Note that each Stratego component may specify a different main class (Main in this case), but that they must still reside in different packages as to avoid overlap between strategy classes.

Java Integration

A typical use case of compiling Stratego applications to Java is to integrate them into an existing Java application or environment. Interaction with the other Java components is possible in a number of ways:

  • Java components can directly call Stratego strategies, by calling the Main.init() method in the appropriate package and invoking a Strategy using some_strategy_0_0.instance.invoke(). If the exit strategy is called at any point, a StrategoExit exception will be thrown; a call to fatal-err will throw a StrategoErrorExit exception.

  • Normal Java components can be used to implement or override Stratego strategies, allowing for tighter coupling between Stratego and a Java application. See for example strc-java/trunk/java/runtime/org/strategoxt/lang/compat/libstratego_rtg_compat where two strategies (originally implemented natively in C) are implemented in Java. Every strategy has an instance field that allows it to be dynamically redefined.
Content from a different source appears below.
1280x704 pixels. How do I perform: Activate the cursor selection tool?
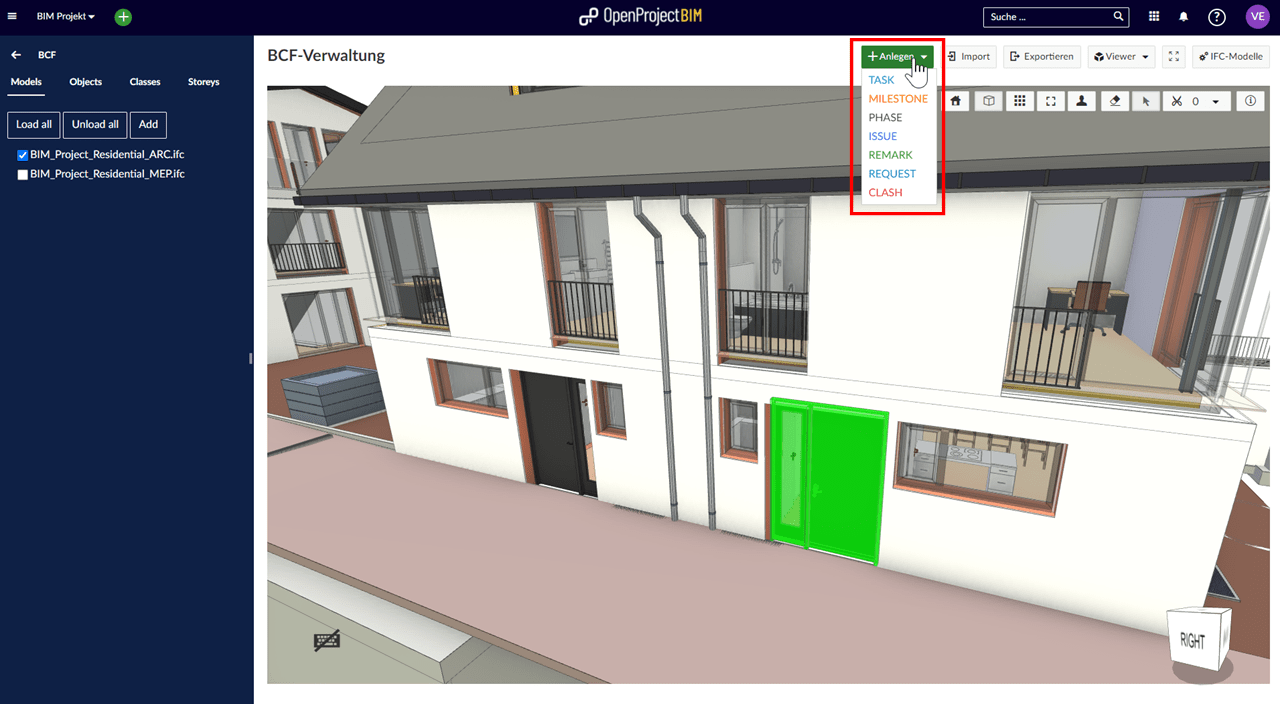coord(1146,100)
  • Compiled Stratego components can be dynamically loaded from JAR files and may be combined with interpreted components using the HybridInterpreter class. To interpret a Stratego component, pre-compile it to a .ctree file using STRJ and the -F --library options.


Native builds of the Jompiler ("strc-java") are available from Hydra:

the pure Java version (included in the above distribution) can also be downloaded from:

The Java version of STRJ is also integrated in the Spoofax plugin that allows you to develop languages and Eclipse plugins with Stratego.

Project Information

Source Code

Source code is available directly from SVN at

or can be downloaded as a package at



  • Lennart Kats (main STRJ development and maintainer; Stratego/J compatibility components)
  • Karl Trygve Kalleberg (main Stratego/J and JSGLR development; original s2j prototype)
  • Valentin David (parts of the Stratego/J runtime)
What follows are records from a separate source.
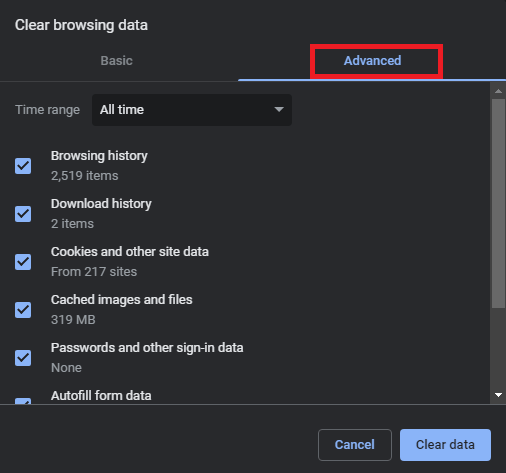Click the Download history label
Image resolution: width=506 pixels, height=473 pixels.
tap(101, 204)
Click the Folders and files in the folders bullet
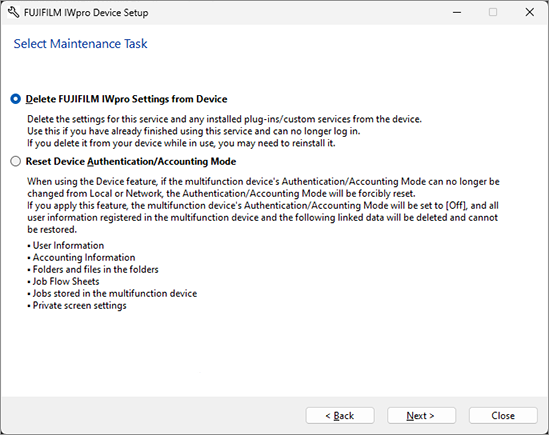This screenshot has width=549, height=435. tap(93, 269)
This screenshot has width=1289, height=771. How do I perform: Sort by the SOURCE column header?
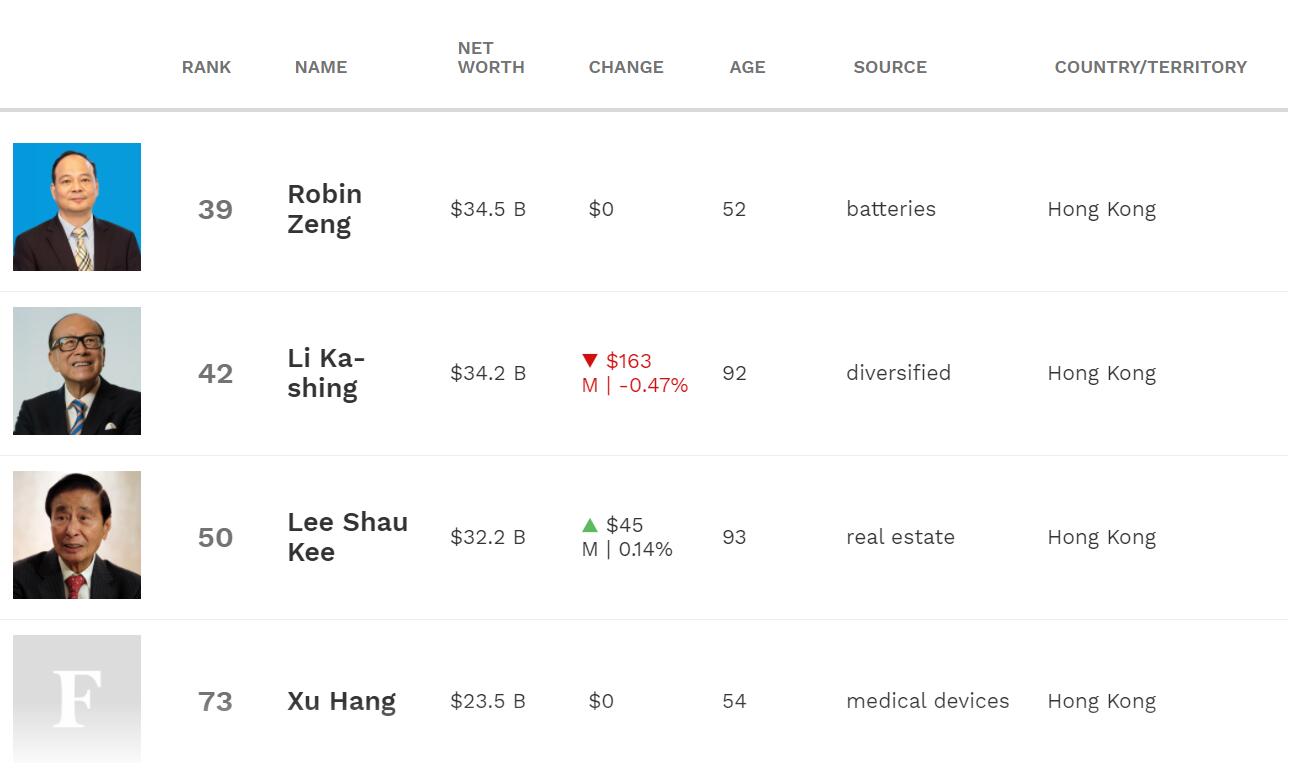point(890,67)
The development of STRJ would not have been possible without the efforts of Eelco Visser and his team in developing the STRC reference stratego compiler. Martin Bravenboer's Java-front library and syntax definition have also been indispensable for the development STRJ.


STRJ is licensed under the GNU Lesser General Public License (LGPL).

Contact and Mailing List

Please send questions to the mailing list or contact Lennart Kats directly. Also, we can usually be found online on IRC at #stratego on (web version). Feel free to drop by!

Related Software

The Spoofax/IMP IDE development environment incorporates the STRJ compiler. By default, it interprets Stratego definitions, using the hybrid interpreter, but by changing the build.xml and <myproject>-Analysis.esv files, it can also compile them.